The Thaba Chweu Municipality ordered to reverse unlawful property rates levies

This is the media summary provided by the Registrar of the Supreme Court of Appeal in the Thaba Chweu Rural Forum & Others v The Thaba Chweu Local Municipality and others [2023] ZASCA 25

Today, the Supreme Court of Appeal (SCA) upheld an appeal from the Mpumalanga Division of the High Court, Mbombela (high court). The order of the high court was set aside and substituted with one declaring the rates notices published in the Mpumalanga Provincial Gazette for the 2009 to 2018 financial years, in terms of the Local Government: Municipal Property Rates Act 6 of 2004 (Rates Act), as unlawful and invalid to the extent that it relates to arable or pastoral farming. The Thaba Chweu Local Municipality (first respondent) was prohibited from recovering from the appellants amounts greater than the legally permissible limit as calculated in terms of the Rates Act and was also required to credit the accounts of members from whom amounts in excess were recovered.

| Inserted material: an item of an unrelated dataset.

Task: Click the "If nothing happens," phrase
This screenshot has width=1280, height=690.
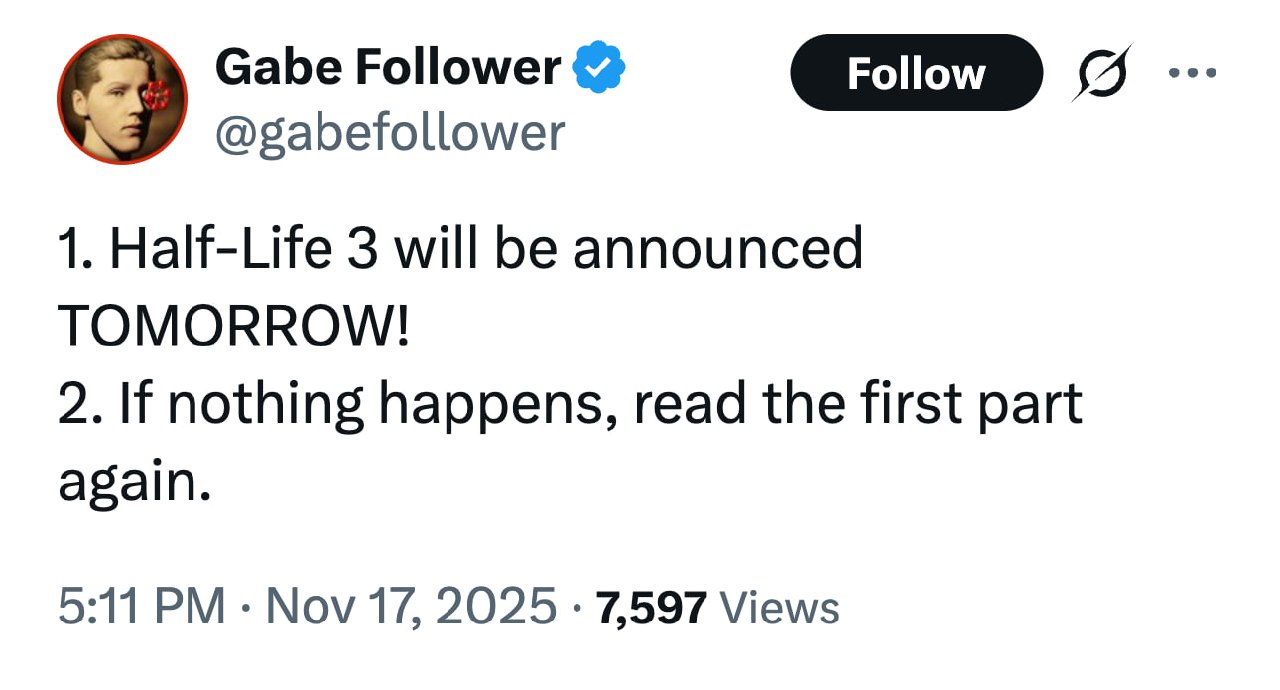Action: coord(360,404)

This matter revolved around the lawfulness and validity of municipal rates imposed on farms by the first respondent. Agricultural rates have been levied on the appellants since 2009 in terms of s 8 of the Rates Act and were subject to conditions set out in the Regulations to the Rates Act, namely that the effective rate applicable to farms could not exceed 25% of the rate applicable to residential properties. However, the applicants were, each financial year in question, levied excessive rates pertaining to inflated property valuations in excess of the prescribed 25%. The appellants sought an order declaring that the conduct of the first respondent was unlawful and should have been set aside. The respondents, however, held that, if the court were to set the impugned property rates aside, it would prejudice the first respondent. Subsequently, the high court only ordered that that the appellants comply with the prescripts applicable to local government in the future. Upon appeal to the full bench, the high court found that the first respondent’s conduct was indeed unlawful and invalid. However, the invalid conduct was not set aside and, as with the court a quo, the full court declined to set the invalid conduct aside on account of the delay by the appellants to institute proceedings.

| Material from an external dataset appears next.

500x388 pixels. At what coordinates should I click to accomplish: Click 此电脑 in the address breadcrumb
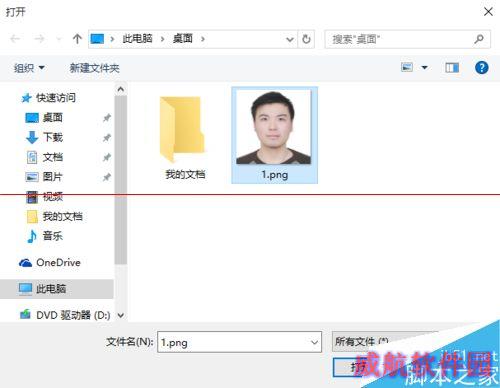pos(137,39)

Upon appeal, this Court was requested to review the decision not to set the invalid conduct aside. This Court held that the subject of delay in instituting proceedings became complex as the matter revolved around the principle of legality to which there was no statutorily prescribed period within which a party may institute a review challenge. To this end, the SCA found that the respondents, being the local sphere of government, performed vital services to the general public of South Africa. As public servant, the respondents repeatedly and blatantly flouted the applicable legal provisions with regards to the Rates Act and repeatedly contravened the law from 2009 to 2017, regardless of any objection or questioning emanating from the appellants. Furthermore, the Court also found that the language used in the various legislative instruments was unambiguous, which left no room for any legislative uncertainty. The conclusion was, therefore, that the respondents simply failed to clearly implement the letter of the law and flouted the principle of legality and sought to profit from amounts unlawfully levied.

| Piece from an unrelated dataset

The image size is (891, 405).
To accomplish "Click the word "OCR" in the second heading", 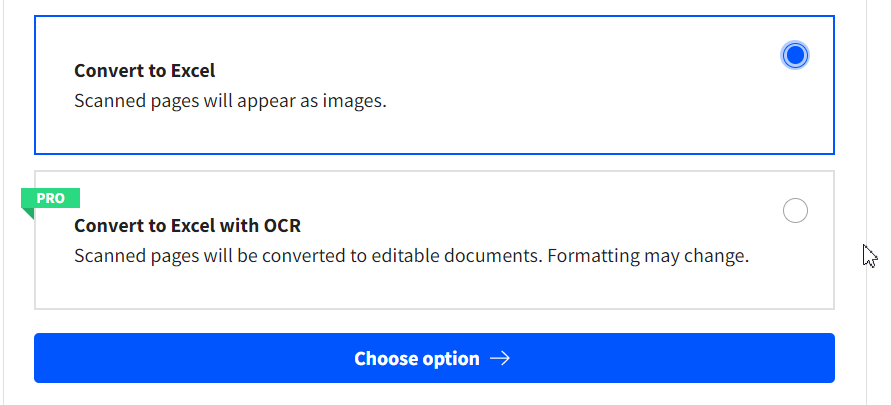I will click(x=282, y=226).
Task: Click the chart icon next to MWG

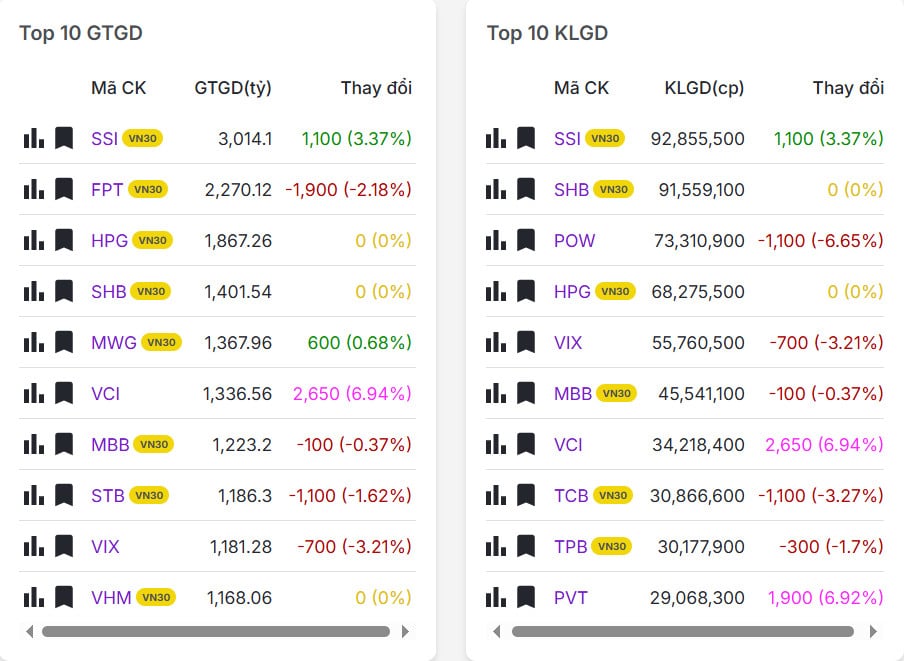Action: [x=33, y=342]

In the result the SCA upheld the appeal and ordered that the first respondent was prohibited from recovering from the appellants amounts greater than the legally permissible limit as calculated in terms of the Rates Act and was also required to credit the accounts of members from whom amounts in excess were recovered.

Download the media summary here.

Download the full Judgement here.

Our own Ben Espach commented “This is a ground breaking decision in the sense that the municipality is ordered to credit the accounts with the rates that were incorrectly levied. In previous cases the actions of municipalities were found to be unlawfull, but they were not instructed to refund ratepayers.”